I have also used 50/50 mix of Crisco and beeswax.
Dennis
Title: Re: grease hole in southern rifles
Post by: Ole Doc on August 24, 2009, 06:51:34 AM
   ... what would be the advantage of olive oil instead of canola oil.
 Found the canola oil to be cheaper ... then olive oil.
just wondering
Title: Re: grease hole in southern rifles
Post by: Larry Pletcher on August 24, 2009, 01:26:23 PM
   ... what would be the advantage of olive oil instead of canola oil.
 Found the canola oil to be cheaper ... then olive oil.
just wondering

No Particular reason.  Figured to try peanut oil too.  I thought I'd try olive oil first because I already had a cake of 50/50 wax and olive oil from pan lubing conicals.  50/50 seemed a little hard to wipe a patch across, so I began adding more oil.  The last try is probably 80/20.  It's softer and easier to coat the patch.  This looks like it would work for bullet blocks too.

Regards,
Pletch
Title: Re: grease hole in southern rifles
Post by: Mike R on August 24, 2009, 03:11:49 PM
The old timers used tallow.  Some friends of mine stiffen it with beeswax sometimes.  They were called "taller holes" in the backwoods..
Title: Re: grease hole in southern rifles
Post by: smoke on August 24, 2009, 06:35:19 PM
Hi: Just curious. What is this grease hole you are talking about.I lube my patches just before i load. Dan
Title: Re: grease hole in southern rifles
Post by: Larry Pletcher on August 24, 2009, 07:13:43 PM
Hi: Just curious. What is this grease hole you are talking about.I lube my patches just before i load.

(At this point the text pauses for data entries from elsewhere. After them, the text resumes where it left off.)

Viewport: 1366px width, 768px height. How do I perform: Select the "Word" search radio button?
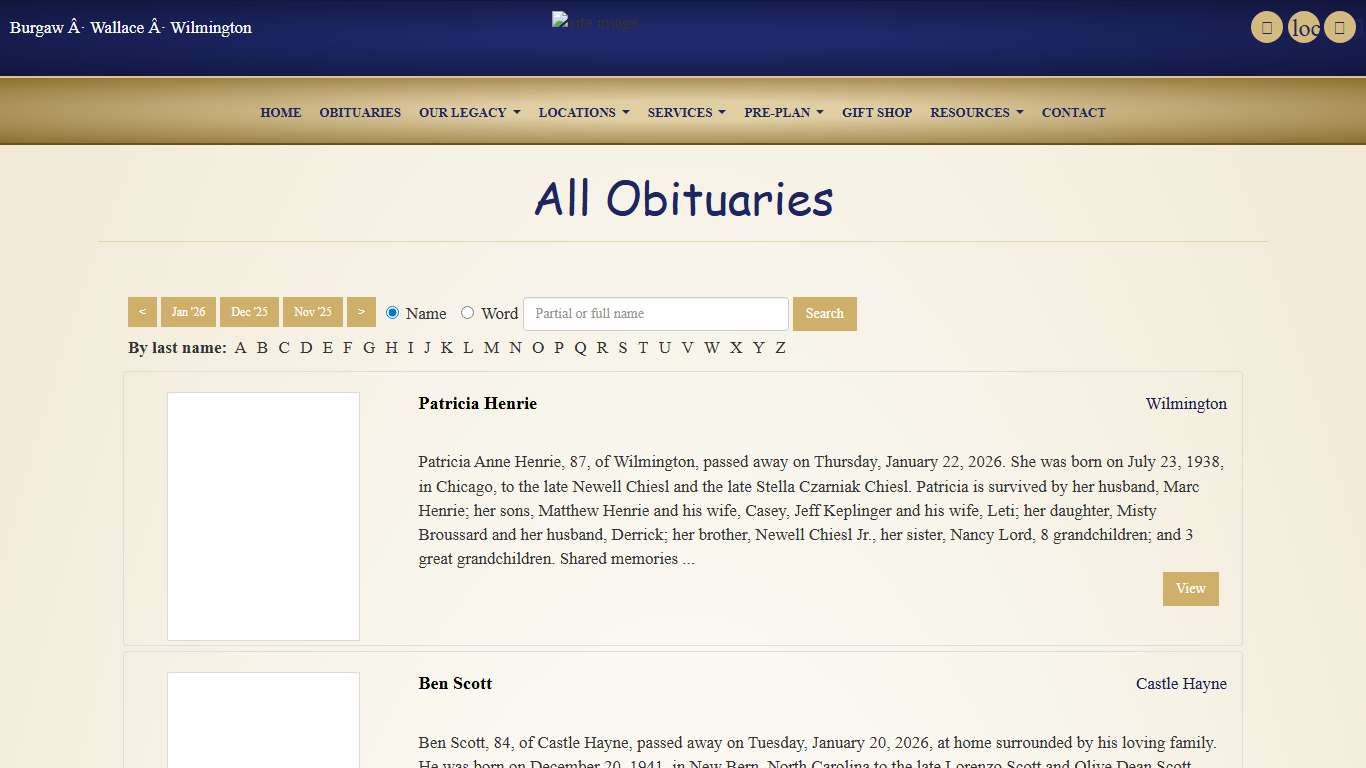point(467,312)
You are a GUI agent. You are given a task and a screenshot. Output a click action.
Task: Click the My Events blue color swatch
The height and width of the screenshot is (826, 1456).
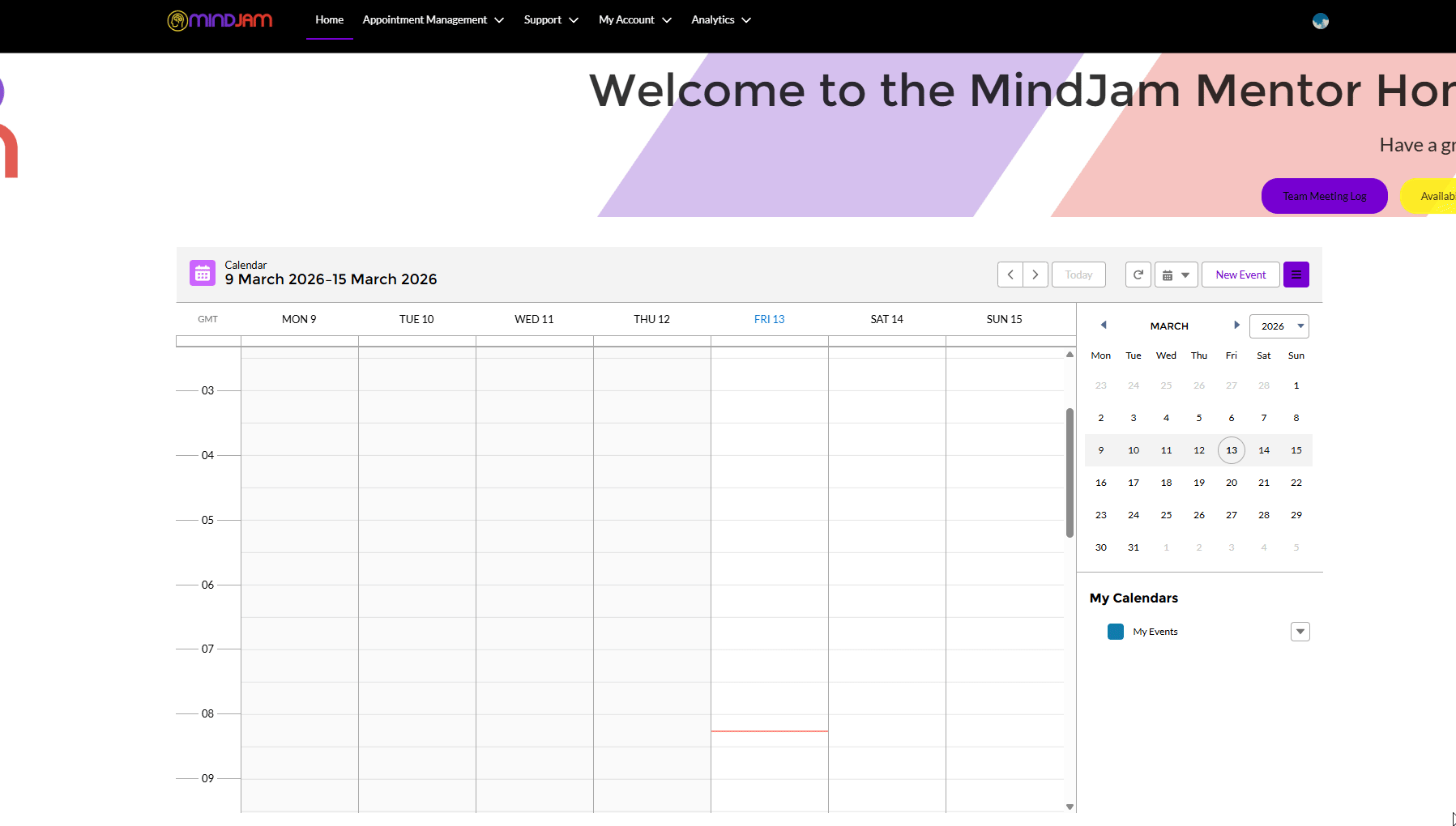[1115, 632]
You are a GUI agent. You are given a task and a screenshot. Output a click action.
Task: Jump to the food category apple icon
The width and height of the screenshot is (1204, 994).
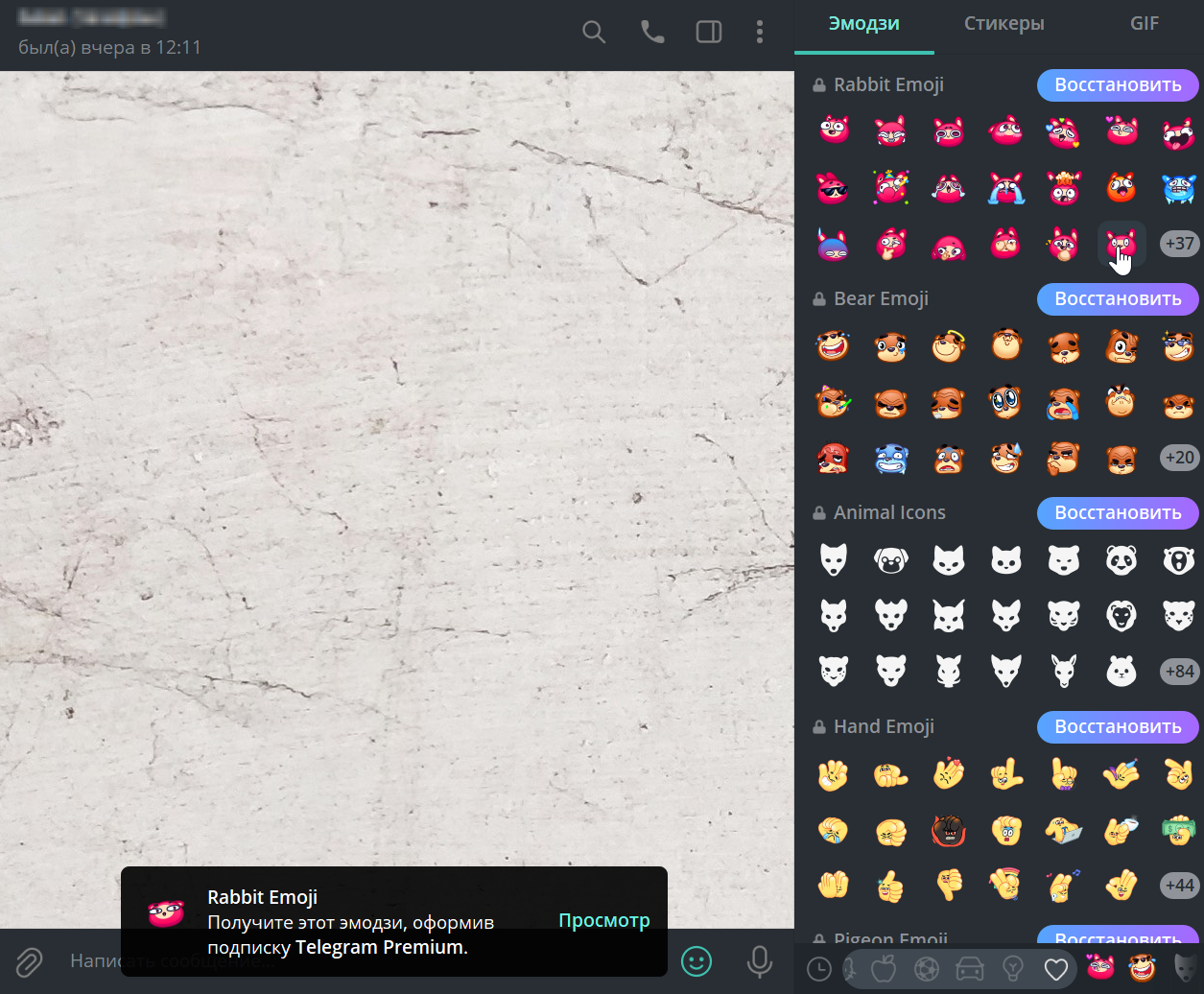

Dan

Hi Dan,
A grease hole is a hole drilled in the side of the stock about where you'd find a patch box.   This is found on southern guns - like a Tenn. hog rifle.  The hole is filled with lube for the patch.  If the tallow was too soft it might be mixed wth bees wax.  That's what the topic has been about.  Ken Guy has one on his site that has a pair of grease holes.  The site is: www.tennesseehogrifle.com (http://www.tennesseehogrifle.com)  Scroll down his photos for a rifle called "Big_Nose_Kate"  I'd guess that original rifles of this type have worn places around the hole.

I like all of Ken's guns, but "Kate" is a favorite.
Regards,
Pletch
Title: Re: grease hole in southern rifles
Post by: Ole Doc on August 24, 2009, 11:05:33 PM
  I juss luv HOG rifles ...
been readin some ... seems olive oil may have been use alot on the frontier.
  WD-40 was hard to come by ...
Been wantin to try bear oil but the one fella who promised me some
has memory problems ... real bad.
  KEEP YA POWDER DRY
Title: Re: grease hole in southern rifles
Post by: Mike R on August 24, 2009, 11:21:57 PM
  I juss luv HOG rifles ...
been readin some ... seems olive oil may have been use alot on the frontier.
  WD-40 was hard to come by ...
Been wantin to try bear oil but the one fella who promised me some
has memory problems ... real bad.
  KEEP YA POWDER DRY

whereas olive oil ["sweet oil"] is mentioned in old texts and probably available on the east coast, I have trouble believing it was much used on the frontier--especially for gun/patch lube.  Tallow was almost universally used.
Title: Re: grease hole in southern rifles
Post by: Pvt. Lon Grifle on August 25, 2009, 12:44:45 AM
I like  a mix of brown beeswax and home rendered beef tallow, about 45/55 in the grease hole.  Like bar soap at freezing, but wipes off on a patch, and a like lip balm at 90 in the shade. Wipe on my finger then on patch in hot weather. For a .32 SC style caplock.   Lon
Title: Re: grease hole in southern rifles
Post by: Ole Doc on August 25, 2009, 07:14:06 AM
  I would agree that tallow n fats were used very often ... but stuff like oil and tobacco and salt ... were available and of course done without when gone.
 A great deal of money was made in TRADE in the west.
The trade of fur n hides for goods.
  Did read a post from a friend on another forum that Crisco MAY CONTAIN SALT
which would not be a good thing.
  Finding the right mix of ingredients for warm n cool weather is always fun.
Whale oil I hear does not freeze but was and is too expensive...
just ask the whale.
lol
Title: Re: grease hole in southern rifles
Post by: Pete G. on August 26, 2009, 04:20:14 AM
I always sorta wondered what kept dirt from making sort of a mud when mixed with the tallow. Just doesn't seem to me to be the best way of doing things.